■ SUPPLIED PASSAGE:
Did A Mother’s Faith Contribute To Her Murder?
(CBS) Why would a 28-year-old man, described as sweet, kind and gentle, take a knife to his mother one morning in 2003 and stab her over 70 times?
Jeremy Perkins, who had been diagnosed as a paranoid schizophrenic, came to believe that his mother, Elli, was evil and out to get him. Experts say the brutal murder might never have occurred, had he received proper treatment to control his psychotic delusions. But Jeremy’s parents were devout Scientologists and their religion strongly opposes psychiatric treatment.
Did Elli Perkins’ faith contribute to her death? 48 Hours correspondent Peter Van Sant explores the issue this Saturday, Oct. 28, at 10 p.m. ET/PT.
“I tried to slit my wrists…but I wouldn’t die, so I decided to do my mom instead,” Jeremy Perkins told police after the murder.
Jeremy’s chilling words describe his actions on March 13, 2003, while he was in an active psychotic state.
The Perkins family cared deeply for their son and sought treatment within the principles of their faith. A lawyer for Jeremy’s father told 48 Hours that Jeremy was seen by both physicians and mental health practitioners, including a psychiatrist.

■ AIM OF THE EXERCISE:
Write out the part of the article on Elli Perkins's murder starting with "The Perkins family" and going on through "including a psychiatrist.".

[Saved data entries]
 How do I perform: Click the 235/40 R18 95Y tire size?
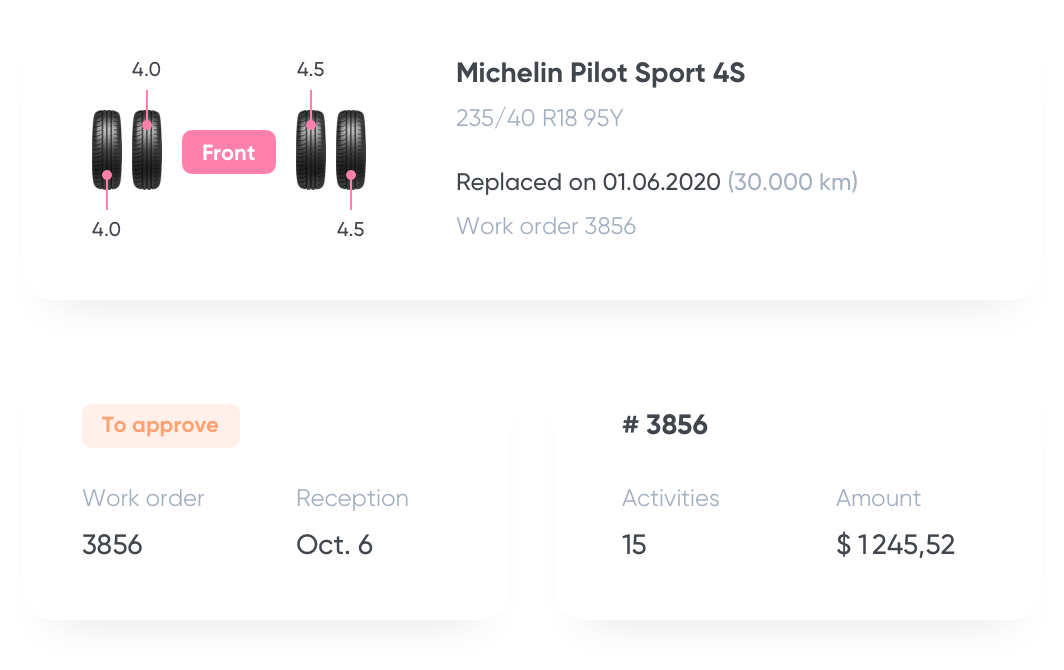[539, 118]
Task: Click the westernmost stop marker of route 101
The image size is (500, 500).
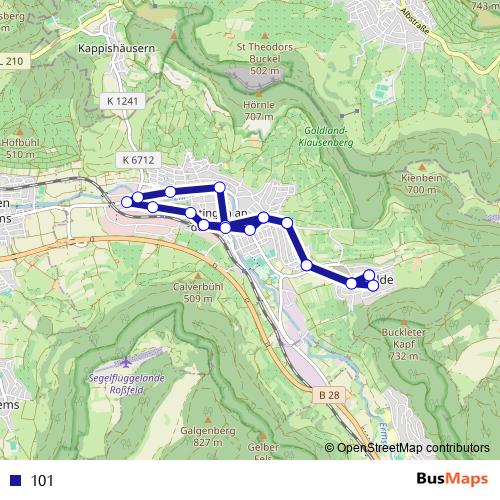Action: pyautogui.click(x=127, y=202)
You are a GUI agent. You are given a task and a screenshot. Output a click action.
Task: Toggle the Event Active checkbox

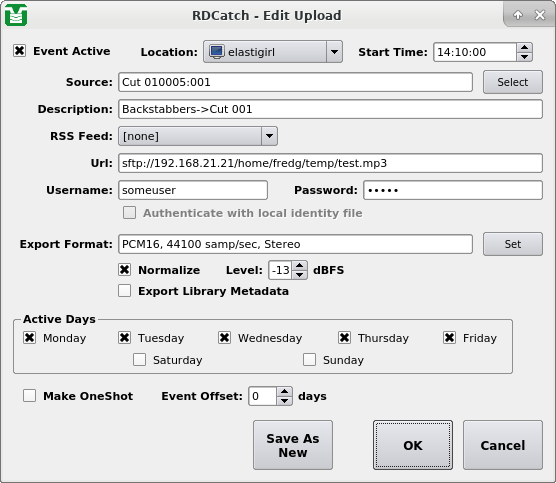pyautogui.click(x=20, y=51)
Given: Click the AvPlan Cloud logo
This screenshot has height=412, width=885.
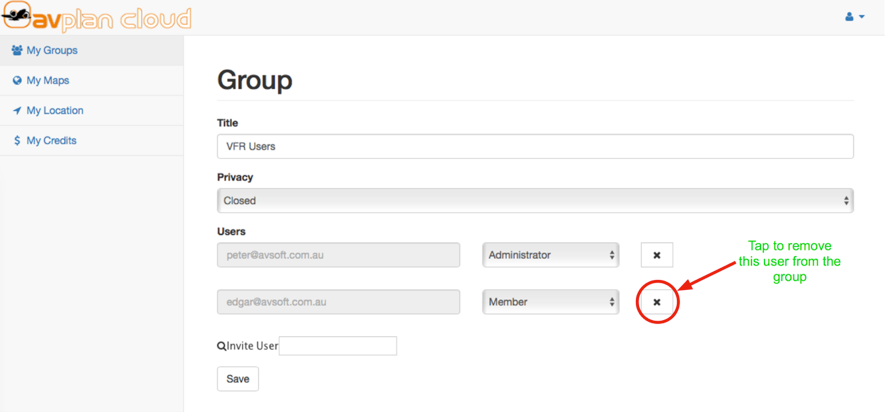Looking at the screenshot, I should [x=97, y=18].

■ EXERCISE RESPONSE:
The Perkins family cared deeply for their son and sought treatment within the principles of their faith. A lawyer for Jeremy’s father told 48 Hours that Jeremy was seen by both physicians and mental health practitioners, including a psychiatrist.